Low-dose atropine eyedrops no better than placebo for slowing myopia progression
Use of low-dose atropine eyedrops (concentration 0.01%) was no better than placebo at slowing myopia (nearsightedness) progression and elongation of the eye among children treated for two years, according to a randomized controlled trial conducted by the Pediatric Eye Disease Investigator Group (PEDIG) and funded by the National Eye Institute (NEI). The trial aimed to identify an effective way to manage this leading and increasingly common cause of refractive error, which can cause serious uncorrectable vision loss later in life. Results from the trial were published in JAMA Ophthalmology.
Importantly, the findings contradict results from recent trials, primarily in East Asia, which showed a benefit from 0.01% atropine in slowing myopia.
“The overall mixed results on low-dose atropine show us we need more research. Would a different dose be more effective in a US population? Would combining atropine with other strategies have a synergistic effect? Could we develop other approaches to treatment or prevention based on a better understanding of what causes myopia progression?” said Michael F. Chiang, M.D., director of the NEI, which is part of the National Institutes of Health.
Identifying an optimal approach for preventing high (advanced) myopia is urgently needed given the escalating prevalence of myopia overall and the risk of it progressing to high myopia. By 2030, it’s predicted that 39 million people in the U.S. will have myopia. By 2050, that number is expected to grow to 44 million in the U.S. and to 50% of the global population.

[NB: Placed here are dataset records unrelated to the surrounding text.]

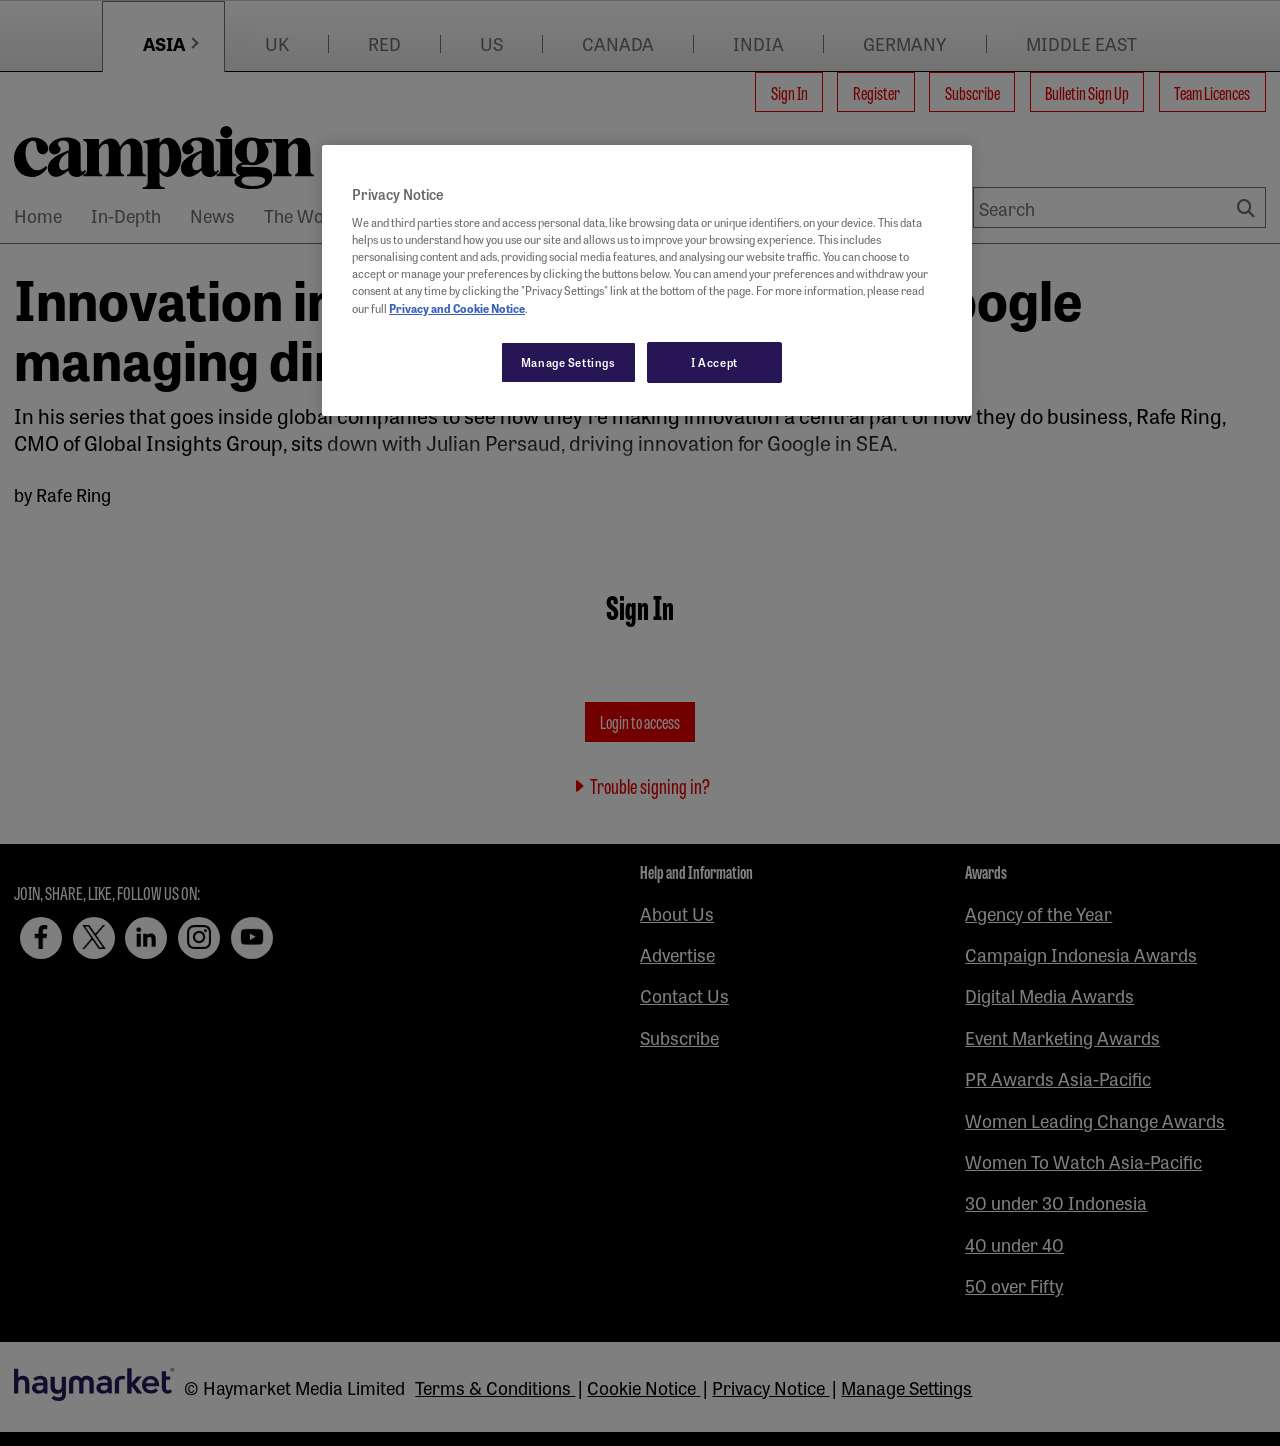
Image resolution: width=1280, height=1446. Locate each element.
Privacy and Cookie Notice (457, 308)
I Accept (714, 362)
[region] (647, 281)
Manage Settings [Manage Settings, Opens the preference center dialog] (568, 362)
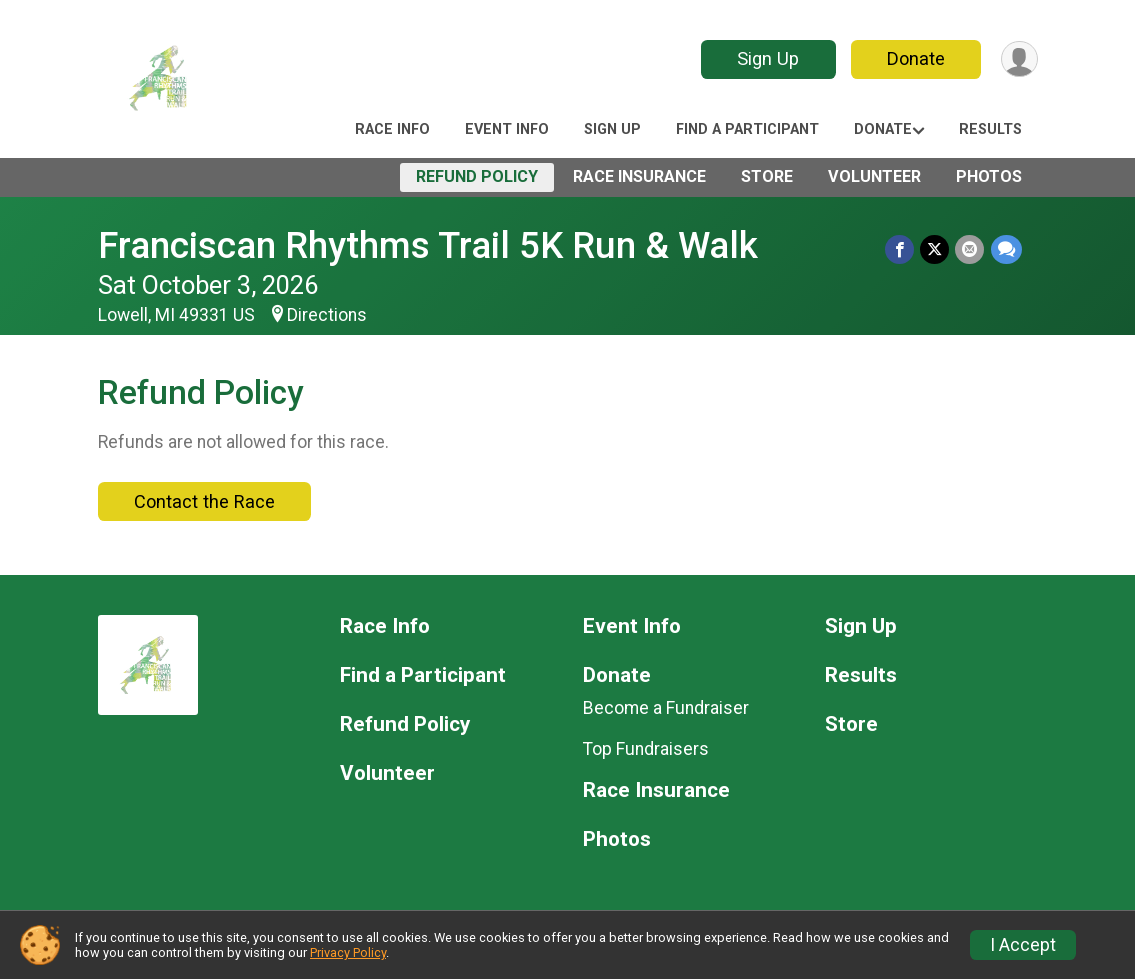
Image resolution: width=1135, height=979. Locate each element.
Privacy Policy (348, 952)
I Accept (1023, 945)
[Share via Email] (970, 249)
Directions (327, 315)
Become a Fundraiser (666, 708)
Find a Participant (747, 129)
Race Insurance (639, 176)
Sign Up (767, 58)
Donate (915, 58)
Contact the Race (204, 501)
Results (990, 129)
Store (767, 176)
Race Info (392, 129)
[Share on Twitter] (935, 249)
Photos (989, 176)
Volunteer (874, 176)
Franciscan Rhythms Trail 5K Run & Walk (428, 245)
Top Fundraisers (646, 749)
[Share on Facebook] (900, 249)
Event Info (507, 129)
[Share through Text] (1006, 249)
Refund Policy (477, 176)
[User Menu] (1019, 59)
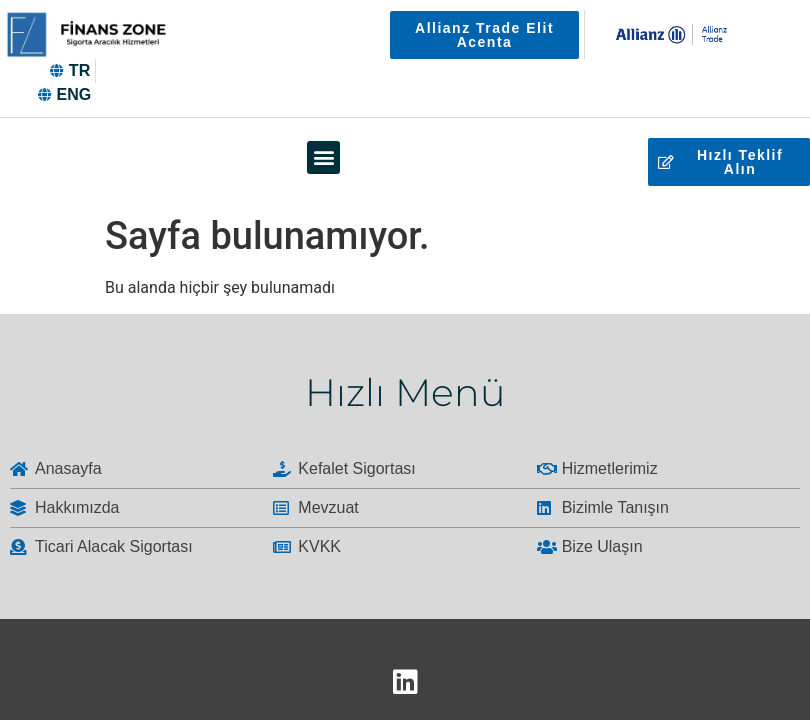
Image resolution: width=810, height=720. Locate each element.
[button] (323, 157)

Much stronger concentrations of atropine eyedrops (0.5-1.0%) have long been used by pediatric eye doctors to slow myopia progression. While effective, such doses cause light sensitivity and blurry near vision while on the nightly eyedrops. Thus, there is interest in clinical studies assessing lower concentrations that have been shown to have fewer side effects.
“The absence of a treatment benefit in our U.S.-based study, compared with East Asian studies, may reflect racial differences in atropine response. The study enrolled fewer Asian children, whose myopia progresses more quickly, and included Black children, whose myopia progresses less quickly compared with other races,” noted the study’s lead co-author, Michael X. Repka, M.D., professor of ophthalmology, Johns Hopkins University.
For the study, 187 children ages 5 to 12 years with low-to-moderate bilateral myopia were randomly assigned to use nightly atropine (0.01%) (125 children) or placebo (62 children) eyedrops for two years. Study participants, their parents, and the eye care providers were masked to the group assignments. Patient care was provided at 12 study center sites throughout the U.S.
After the treatment period, and 6 months after treatment stopped, there were no significant differences between the groups in terms of changes in degree of myopia compared with baseline. Nor were there significant differences in axial length within the two groups when compared with baseline measurements.
“It’s possible that a different concentration of atropine is needed for U.S. children to experience a benefit,” noted the study’s other lead co-author, Katherine K. Weise, O.D., professor, University of Alabama at Birmingham. “Clinical researchers could evaluate new pharmaceuticals and special wavelengths of light in combination with optical strategies, like special glasses or contact lenses, to see what works in reducing the progression of myopia.”
Among children, myopia will stabilize in about half of children around age 16 years, and among an increasingly larger percentage as they get older. By their early twenties, about 10% of individuals with myopia will continue to grow more nearsighted, and by age 24 years that percentage is 4%.
“Vision scientists may help us figure out what’s different about the myopic eye, even among different races and ethnicities, to help create new treatment strategies,” she said. It will take a real convergence of eye research to solve the environmental, genetic, and structural mystery of myopia.”
PEDIG is a collaborative network of pediatric ophthalmologists and pediatric optometrists dedicated to conducting multi-center trials on eye disorders that affect children. The trial was funded by the NEI grants EY11751, EY18810 and EY23198. The ClinicalTrials.gov identifier is NCT03334253.